[PATCH v3 5/5] drm/xe/hwmon: Read energy status from PMT

Nilawar, Badal badal.nilawar at intel.com
Tue May 6 07:26:35 UTC 2025


On 01-05-2025 02:06, Karthik Poosa wrote:
> Read card and package energy status using pmt apis instead
> of xe_mmio for supported platforms.
> Enable Battlemage to read energy from PMT.
>
> Signed-off-by: Karthik Poosa <karthik.poosa at intel.com>
> ---
>   drivers/gpu/drm/xe/regs/xe_pcode_regs.h |  3 +-
>   drivers/gpu/drm/xe/regs/xe_pmt.h        |  2 ++
>   drivers/gpu/drm/xe/xe_device_types.h    |  2 ++
>   drivers/gpu/drm/xe/xe_hwmon.c           | 46 +++++++++++++++++++------
>   drivers/gpu/drm/xe/xe_pci.c             |  3 ++
>   drivers/gpu/drm/xe/xe_vsec.c            |  4 +--
>   drivers/gpu/drm/xe/xe_vsec.h            |  4 +++
>   7 files changed, 49 insertions(+), 15 deletions(-)
>
> diff --git a/drivers/gpu/drm/xe/regs/xe_pcode_regs.h b/drivers/gpu/drm/xe/regs/xe_pcode_regs.h
> index c7d5d782e3f9..487a01455f2a 100644
> --- a/drivers/gpu/drm/xe/regs/xe_pcode_regs.h
> +++ b/drivers/gpu/drm/xe/regs/xe_pcode_regs.h
> @@ -20,14 +20,13 @@
>   
>   #define BMG_PACKAGE_POWER_SKU			XE_REG(0x138098)

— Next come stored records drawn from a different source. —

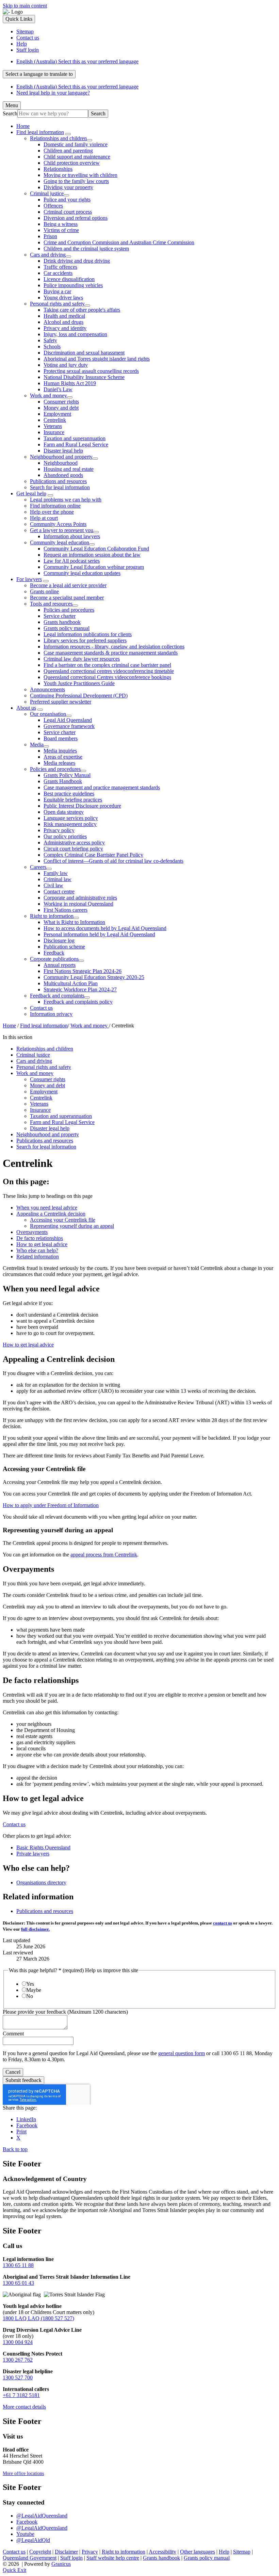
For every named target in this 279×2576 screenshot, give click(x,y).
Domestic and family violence (76, 144)
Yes (30, 1984)
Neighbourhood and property (61, 457)
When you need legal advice (46, 1207)
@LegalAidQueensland (41, 2516)
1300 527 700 (18, 2377)
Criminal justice (47, 193)
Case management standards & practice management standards (111, 653)
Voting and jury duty (66, 365)
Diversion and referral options (76, 218)
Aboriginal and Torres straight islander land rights (97, 359)
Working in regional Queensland (78, 904)
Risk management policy (70, 824)
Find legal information (40, 132)
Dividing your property (68, 187)
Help (224, 2552)
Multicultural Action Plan (71, 983)
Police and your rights (67, 199)
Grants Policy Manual (67, 775)
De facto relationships (39, 1238)
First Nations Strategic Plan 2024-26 (82, 971)
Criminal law (57, 879)
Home (9, 1025)
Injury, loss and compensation (75, 334)
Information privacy (51, 1014)
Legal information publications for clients (88, 634)
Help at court (44, 518)
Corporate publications (54, 959)
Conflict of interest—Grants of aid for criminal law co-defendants (113, 861)
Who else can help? (37, 1250)
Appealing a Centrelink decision (50, 1214)
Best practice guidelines (69, 793)
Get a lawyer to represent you (61, 530)
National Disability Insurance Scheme (84, 377)
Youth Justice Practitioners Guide (79, 683)
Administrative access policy (74, 842)
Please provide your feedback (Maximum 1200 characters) (65, 2012)
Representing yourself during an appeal (72, 1226)
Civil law (53, 885)
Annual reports (60, 965)
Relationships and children (58, 138)
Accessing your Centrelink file (62, 1220)
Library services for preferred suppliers (85, 640)
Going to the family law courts (76, 181)
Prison (50, 236)
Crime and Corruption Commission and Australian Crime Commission (119, 242)
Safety (50, 340)
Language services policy (71, 818)
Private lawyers (32, 1853)
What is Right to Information (74, 922)
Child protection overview (72, 163)
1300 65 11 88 (18, 2265)
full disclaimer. (35, 1929)
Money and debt (61, 408)
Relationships (58, 169)
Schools (52, 346)
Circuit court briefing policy (73, 849)
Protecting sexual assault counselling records (91, 371)
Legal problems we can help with (65, 499)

>   #define BMG_PACKAGE_POWER_SKU_UNIT		XE_REG(0x1380dc)
> -#define BMG_PACKAGE_ENERGY_STATUS		XE_REG(0x138120)
>   #define BMG_FAN_1_SPEED				XE_REG(0x138140)
>   #define BMG_FAN_2_SPEED				XE_REG(0x138170)
>   #define BMG_FAN_3_SPEED				XE_REG(0x1381a0)
>   #define BMG_VRAM_TEMPERATURE			XE_REG(0x1382c0)
>   #define BMG_PACKAGE_TEMPERATURE			XE_REG(0x138434)
>   #define BMG_PACKAGE_RAPL_LIMIT			XE_REG(0x138440)
> -#define BMG_PLATFORM_ENERGY_STATUS		XE_REG(0x138458)
>   #define BMG_PLATFORM_POWER_LIMIT		XE_REG(0x138460)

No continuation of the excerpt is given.